Fulacht fia, Kilbrenan, Co. Cork
Co. Cork |
Settlement Sites
In a pasture field at Kilbrenan in mid Cork, a low mound of blackened, fire-cracked stone sits in the grass, largely unremarked.
It is the kind of thing you could walk past without a second glance, and yet it represents one of the most widespread and intriguing categories of prehistoric monument in Ireland. This is a fulacht fia, a cooking site, the remains of which typically consist of a horseshoe-shaped mound of burnt stone and charcoal built up over repeated use beside a water source. The accepted method involved heating stones in a fire and dropping them into a water-filled trough to bring it to a boil, a process that gradually shattered the stones and created the distinctive mounds that survive today in their thousands across the Irish landscape.

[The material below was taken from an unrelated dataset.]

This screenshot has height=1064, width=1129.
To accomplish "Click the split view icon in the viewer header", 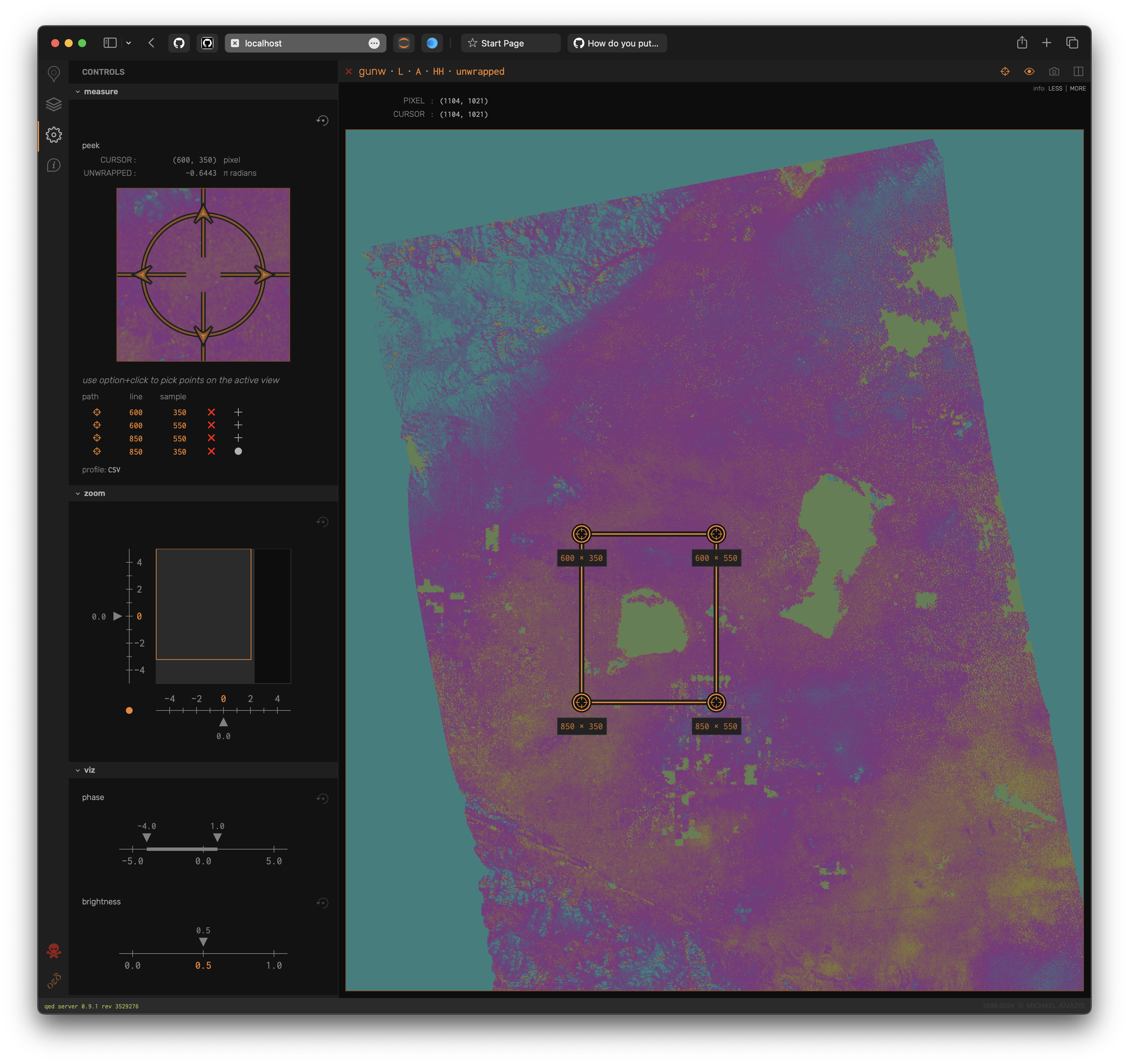I will (1078, 72).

What makes the Kilbrenan example particularly worth noting is that it does not stand alone. It belongs to a cluster of four fulachta fiadh in the immediate area, a grouping that hints at sustained, repeated activity in this part of mid Cork over a long period. Such clusters are not uncommon, and archaeologists have debated at length what drove communities to return to the same general area across generations, whether for communal feasting, food preparation for large groups, or other purposes that have left no trace beyond the burnt stone itself. The mound at Kilbrenan was recorded in the Archaeological Inventory of County Cork, published in 1997, which catalogued monuments across the county and brought sites like this one into the formal record for the first time.